Lerchenfeld fait part de ses impressions au philosophe autrichien. Durant les trois heures qu’il passe en sa compagnie, Steiner développe pour la première fois l’idée d’une tri-articulation de l’organisme social et esquisse certains aspects spécifiques1, notamment la nécessité de surmonter l’État national centralisé classique, comme condition d’une future paix européenne. La conversation fait forte impression sur Lerchenfeld.
À la suite de cette rencontre, Steiner rédige, à la demande de Lerchenfeld, deux mémorandums destinés aux gouvernements allemand et autrichien. Ces textes s’inscrivent dans le contexte de la guerre. Ils s’opposent ouvertement à la vision pour l’Europe présentée quelques mois plus tôt au Sénat américain par le président Wilson, qui soutient la création d’une « ligue mondiale pour la paix » (cette vision donnera corps aux fameux Quatorze points, formulés début 1918). « Aux manifestations si efficaces de Wilson, écrit Steiner, il faut opposer ce qui peut être entrepris en Europe du Centre pour conduire véritablement à la libération de la vie des peuples, tandis que ses paroles [de Wilson, nda] ne peuvent rien donner sinon la suprématie mondiale anglo-américaine. »2 L’idée de la tri-articulation de l’organisme social fut imaginée dans ce cadre comme contre-proposition de l’Europe centrale face au programme de Wilson. En 1919, elle donnera naissance à un véritable mouvement, dont on fête cette année le centenaire.

● Données fournies
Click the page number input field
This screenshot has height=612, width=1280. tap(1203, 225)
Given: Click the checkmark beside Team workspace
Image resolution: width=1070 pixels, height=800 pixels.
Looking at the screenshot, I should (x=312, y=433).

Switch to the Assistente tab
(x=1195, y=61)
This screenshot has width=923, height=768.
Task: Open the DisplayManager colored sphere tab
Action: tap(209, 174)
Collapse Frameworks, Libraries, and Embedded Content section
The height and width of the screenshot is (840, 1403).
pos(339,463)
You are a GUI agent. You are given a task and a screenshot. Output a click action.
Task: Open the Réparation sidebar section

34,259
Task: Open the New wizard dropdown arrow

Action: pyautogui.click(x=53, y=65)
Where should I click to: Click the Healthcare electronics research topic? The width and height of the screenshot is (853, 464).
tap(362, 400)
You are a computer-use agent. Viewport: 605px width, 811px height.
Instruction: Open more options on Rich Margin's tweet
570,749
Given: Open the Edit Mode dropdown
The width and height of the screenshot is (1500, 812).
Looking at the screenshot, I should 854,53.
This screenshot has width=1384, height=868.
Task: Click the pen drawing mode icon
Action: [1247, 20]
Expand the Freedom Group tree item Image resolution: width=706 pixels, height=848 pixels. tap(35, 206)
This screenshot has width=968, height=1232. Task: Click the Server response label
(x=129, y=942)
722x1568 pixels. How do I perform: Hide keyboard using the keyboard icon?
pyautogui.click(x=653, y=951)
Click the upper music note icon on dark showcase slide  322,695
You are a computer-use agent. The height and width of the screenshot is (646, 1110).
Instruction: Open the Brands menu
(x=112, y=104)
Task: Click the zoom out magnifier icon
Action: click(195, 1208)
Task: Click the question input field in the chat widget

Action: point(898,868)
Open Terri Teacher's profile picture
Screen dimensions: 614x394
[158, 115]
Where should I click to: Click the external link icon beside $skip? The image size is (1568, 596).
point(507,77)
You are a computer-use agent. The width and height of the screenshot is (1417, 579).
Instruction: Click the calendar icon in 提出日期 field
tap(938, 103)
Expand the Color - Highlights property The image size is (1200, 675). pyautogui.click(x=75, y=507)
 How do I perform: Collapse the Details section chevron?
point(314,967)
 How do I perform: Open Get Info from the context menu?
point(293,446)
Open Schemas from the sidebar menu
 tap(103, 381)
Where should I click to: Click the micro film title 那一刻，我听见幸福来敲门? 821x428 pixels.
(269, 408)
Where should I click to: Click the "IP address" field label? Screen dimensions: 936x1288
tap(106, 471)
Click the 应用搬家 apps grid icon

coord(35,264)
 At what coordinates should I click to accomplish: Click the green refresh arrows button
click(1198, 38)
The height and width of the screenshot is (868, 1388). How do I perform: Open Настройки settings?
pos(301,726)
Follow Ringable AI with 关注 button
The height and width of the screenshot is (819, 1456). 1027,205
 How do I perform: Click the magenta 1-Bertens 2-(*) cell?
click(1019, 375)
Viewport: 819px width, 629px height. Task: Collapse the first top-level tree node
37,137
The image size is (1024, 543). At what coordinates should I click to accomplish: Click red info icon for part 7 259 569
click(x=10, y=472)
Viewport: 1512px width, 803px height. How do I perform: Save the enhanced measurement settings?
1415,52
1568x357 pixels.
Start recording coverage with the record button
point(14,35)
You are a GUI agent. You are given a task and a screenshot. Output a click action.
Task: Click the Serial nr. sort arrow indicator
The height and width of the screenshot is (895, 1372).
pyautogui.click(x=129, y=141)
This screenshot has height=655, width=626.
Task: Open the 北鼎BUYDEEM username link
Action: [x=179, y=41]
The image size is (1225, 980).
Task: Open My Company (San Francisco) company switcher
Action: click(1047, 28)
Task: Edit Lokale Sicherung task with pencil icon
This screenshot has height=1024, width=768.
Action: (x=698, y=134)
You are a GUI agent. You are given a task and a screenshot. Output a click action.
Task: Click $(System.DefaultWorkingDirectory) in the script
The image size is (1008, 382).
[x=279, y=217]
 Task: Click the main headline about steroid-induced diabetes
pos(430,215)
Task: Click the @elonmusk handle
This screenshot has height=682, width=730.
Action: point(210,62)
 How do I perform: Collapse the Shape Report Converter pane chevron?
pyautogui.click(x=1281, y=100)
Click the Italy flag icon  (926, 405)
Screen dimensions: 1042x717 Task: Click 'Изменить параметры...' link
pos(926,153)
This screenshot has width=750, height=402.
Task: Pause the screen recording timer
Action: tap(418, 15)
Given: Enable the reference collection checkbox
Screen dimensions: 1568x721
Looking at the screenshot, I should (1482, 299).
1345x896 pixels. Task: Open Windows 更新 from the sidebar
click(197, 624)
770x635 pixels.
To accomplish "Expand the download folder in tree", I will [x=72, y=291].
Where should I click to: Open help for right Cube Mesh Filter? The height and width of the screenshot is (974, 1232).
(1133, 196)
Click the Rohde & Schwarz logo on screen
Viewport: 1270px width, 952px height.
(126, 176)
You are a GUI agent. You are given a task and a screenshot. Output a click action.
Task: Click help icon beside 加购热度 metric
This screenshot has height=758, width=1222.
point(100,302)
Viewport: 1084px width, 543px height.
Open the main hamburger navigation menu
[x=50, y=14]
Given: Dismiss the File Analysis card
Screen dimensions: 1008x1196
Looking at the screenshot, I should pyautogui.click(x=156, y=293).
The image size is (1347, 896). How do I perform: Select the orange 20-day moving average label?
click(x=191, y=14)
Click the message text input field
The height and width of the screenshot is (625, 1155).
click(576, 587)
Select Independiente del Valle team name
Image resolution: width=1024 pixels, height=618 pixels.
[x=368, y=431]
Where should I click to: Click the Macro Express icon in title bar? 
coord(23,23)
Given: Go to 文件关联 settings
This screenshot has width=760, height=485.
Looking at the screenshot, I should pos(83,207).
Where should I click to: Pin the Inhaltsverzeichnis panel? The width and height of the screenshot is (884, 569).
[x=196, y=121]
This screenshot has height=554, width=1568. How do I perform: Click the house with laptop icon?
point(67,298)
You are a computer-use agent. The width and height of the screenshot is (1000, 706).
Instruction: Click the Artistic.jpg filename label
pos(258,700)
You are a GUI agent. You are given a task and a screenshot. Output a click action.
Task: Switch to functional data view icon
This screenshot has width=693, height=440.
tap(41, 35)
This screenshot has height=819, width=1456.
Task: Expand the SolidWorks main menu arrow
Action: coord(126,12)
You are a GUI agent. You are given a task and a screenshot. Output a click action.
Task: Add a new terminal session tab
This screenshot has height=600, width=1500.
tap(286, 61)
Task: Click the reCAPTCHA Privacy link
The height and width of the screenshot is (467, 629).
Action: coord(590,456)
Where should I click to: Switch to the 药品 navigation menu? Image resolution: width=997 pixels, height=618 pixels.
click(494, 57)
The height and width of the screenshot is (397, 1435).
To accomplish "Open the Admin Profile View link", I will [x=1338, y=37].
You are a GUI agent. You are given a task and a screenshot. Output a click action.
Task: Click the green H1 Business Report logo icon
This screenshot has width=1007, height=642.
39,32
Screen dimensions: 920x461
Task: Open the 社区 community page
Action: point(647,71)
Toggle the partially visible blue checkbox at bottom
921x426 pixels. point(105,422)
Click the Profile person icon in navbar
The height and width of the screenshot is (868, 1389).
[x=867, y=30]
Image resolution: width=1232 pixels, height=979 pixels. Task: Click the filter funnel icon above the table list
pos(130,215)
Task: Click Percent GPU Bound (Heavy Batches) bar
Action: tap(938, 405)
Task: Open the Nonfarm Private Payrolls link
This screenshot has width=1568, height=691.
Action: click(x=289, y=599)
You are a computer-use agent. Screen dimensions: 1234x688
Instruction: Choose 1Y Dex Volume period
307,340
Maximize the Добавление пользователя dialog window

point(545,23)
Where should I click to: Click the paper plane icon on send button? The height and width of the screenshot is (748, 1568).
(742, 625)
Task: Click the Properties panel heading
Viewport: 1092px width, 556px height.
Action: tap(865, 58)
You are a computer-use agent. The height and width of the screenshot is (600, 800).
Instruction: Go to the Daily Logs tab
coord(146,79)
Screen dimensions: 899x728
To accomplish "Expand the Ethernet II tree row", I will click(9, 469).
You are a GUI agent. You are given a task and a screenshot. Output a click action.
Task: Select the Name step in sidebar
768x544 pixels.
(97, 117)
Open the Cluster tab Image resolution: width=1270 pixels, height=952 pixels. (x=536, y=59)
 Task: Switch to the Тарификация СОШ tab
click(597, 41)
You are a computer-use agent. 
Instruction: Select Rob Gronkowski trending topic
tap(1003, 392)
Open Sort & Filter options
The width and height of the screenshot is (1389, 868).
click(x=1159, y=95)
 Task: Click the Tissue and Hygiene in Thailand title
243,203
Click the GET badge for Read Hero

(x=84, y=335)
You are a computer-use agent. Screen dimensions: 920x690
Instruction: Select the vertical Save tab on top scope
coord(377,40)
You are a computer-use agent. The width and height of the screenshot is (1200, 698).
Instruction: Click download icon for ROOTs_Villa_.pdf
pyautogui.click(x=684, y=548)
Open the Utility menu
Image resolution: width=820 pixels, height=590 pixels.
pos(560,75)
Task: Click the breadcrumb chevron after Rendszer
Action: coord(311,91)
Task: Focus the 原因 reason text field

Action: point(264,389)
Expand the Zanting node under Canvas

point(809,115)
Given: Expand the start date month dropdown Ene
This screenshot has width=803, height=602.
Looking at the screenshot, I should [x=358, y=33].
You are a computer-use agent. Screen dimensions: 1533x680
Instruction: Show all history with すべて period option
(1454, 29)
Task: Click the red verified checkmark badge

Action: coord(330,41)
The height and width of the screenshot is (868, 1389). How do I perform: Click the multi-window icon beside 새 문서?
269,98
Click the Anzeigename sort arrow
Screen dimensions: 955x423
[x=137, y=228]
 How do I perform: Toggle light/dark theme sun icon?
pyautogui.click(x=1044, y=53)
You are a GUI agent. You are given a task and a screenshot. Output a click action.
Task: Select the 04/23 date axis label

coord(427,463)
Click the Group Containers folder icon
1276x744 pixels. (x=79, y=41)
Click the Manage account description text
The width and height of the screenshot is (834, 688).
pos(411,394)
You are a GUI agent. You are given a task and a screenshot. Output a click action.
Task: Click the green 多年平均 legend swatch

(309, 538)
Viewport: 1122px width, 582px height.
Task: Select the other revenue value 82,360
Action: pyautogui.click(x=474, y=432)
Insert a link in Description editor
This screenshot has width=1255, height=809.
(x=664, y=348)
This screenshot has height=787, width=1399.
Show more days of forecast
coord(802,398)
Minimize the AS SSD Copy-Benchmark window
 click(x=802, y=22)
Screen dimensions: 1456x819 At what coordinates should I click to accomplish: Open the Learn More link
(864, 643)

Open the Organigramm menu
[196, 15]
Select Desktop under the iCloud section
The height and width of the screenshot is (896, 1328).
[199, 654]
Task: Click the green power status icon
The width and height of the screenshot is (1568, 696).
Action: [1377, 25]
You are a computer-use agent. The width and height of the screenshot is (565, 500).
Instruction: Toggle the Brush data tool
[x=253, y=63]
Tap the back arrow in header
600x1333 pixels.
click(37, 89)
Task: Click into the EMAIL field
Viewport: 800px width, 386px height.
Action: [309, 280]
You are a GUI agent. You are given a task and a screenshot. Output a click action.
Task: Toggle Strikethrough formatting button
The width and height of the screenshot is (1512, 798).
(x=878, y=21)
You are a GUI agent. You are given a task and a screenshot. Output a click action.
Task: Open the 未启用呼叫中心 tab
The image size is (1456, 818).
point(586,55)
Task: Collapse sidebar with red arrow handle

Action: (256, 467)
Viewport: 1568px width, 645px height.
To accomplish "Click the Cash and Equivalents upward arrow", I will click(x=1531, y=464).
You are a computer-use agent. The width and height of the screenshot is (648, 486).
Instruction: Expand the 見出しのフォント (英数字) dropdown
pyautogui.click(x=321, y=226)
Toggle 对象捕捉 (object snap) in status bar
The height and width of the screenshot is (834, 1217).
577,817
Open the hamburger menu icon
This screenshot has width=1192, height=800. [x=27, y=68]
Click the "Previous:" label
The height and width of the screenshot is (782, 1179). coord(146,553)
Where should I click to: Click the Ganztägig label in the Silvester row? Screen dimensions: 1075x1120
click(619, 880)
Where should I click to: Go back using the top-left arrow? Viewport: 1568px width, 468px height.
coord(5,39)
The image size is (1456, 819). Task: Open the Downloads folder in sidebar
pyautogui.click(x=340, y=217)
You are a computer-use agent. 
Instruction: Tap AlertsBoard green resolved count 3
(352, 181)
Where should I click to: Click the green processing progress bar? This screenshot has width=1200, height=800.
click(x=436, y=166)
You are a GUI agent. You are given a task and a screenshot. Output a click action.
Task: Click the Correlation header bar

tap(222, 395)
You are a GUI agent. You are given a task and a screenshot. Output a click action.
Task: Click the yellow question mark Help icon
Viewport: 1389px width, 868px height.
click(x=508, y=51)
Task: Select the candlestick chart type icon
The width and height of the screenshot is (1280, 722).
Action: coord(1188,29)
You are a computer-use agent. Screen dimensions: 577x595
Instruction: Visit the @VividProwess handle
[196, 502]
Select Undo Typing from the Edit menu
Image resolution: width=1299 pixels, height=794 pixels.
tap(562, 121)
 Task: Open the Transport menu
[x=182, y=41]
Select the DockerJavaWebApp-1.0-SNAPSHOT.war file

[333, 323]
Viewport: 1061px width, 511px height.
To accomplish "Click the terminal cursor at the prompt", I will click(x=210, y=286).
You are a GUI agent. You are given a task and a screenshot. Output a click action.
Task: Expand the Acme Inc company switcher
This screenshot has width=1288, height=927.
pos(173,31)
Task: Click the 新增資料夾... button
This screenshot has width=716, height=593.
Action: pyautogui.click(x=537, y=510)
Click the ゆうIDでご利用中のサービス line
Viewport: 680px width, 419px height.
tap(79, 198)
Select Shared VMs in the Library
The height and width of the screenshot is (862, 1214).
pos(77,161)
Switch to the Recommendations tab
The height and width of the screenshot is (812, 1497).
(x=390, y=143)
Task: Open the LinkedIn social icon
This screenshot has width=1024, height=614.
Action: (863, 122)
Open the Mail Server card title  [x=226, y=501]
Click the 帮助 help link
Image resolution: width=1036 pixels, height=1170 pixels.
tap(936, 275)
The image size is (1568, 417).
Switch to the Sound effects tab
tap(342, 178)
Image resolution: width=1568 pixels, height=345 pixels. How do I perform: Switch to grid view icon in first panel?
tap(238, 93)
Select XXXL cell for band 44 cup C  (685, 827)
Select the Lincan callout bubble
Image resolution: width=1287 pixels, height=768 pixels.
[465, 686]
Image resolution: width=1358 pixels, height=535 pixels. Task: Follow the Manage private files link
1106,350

● Consigne 1
Relevez tous les noms de personnes mentionnés dans le texte sur la tri-articulation.
● Consigne 2
Reformulez sous forme de liste à puces le paragraphe du texte sur la tri-articulation qui commence par « À la suite de cette rencontre », en conservant ses faits essentiels.

● Réponse correcte 1
Lerchenfeld, Steiner, Wilson

● Réponse correcte 2
- À la demande de Lerchenfeld, Steiner rédige deux mémorandums destinés aux gouvernements allemand et autrichien, dans le contexte de la guerre.
- Ces textes s'opposent ouvertement à la vision pour l'Europe que le président Wilson a présentée quelques mois plus tôt au Sénat américain. Cette vision soutient la création d'une « ligue mondiale pour la paix » et donnera corps aux Quatorze points, formulés début 1918.
- Selon Steiner, les paroles de Wilson ne peuvent mener qu'à la suprématie mondiale anglo-américaine. Il faut leur opposer ce que l'Europe du Centre peut entreprendre pour libérer véritablement la vie des peuples.
- L'idée de la tri-articulation de l'organisme social est imaginée dans ce cadre comme contre-proposition de l'Europe centrale au programme de Wilson.
- En 1919, elle donne naissance à un véritable mouvement, dont on fête le centenaire cette année.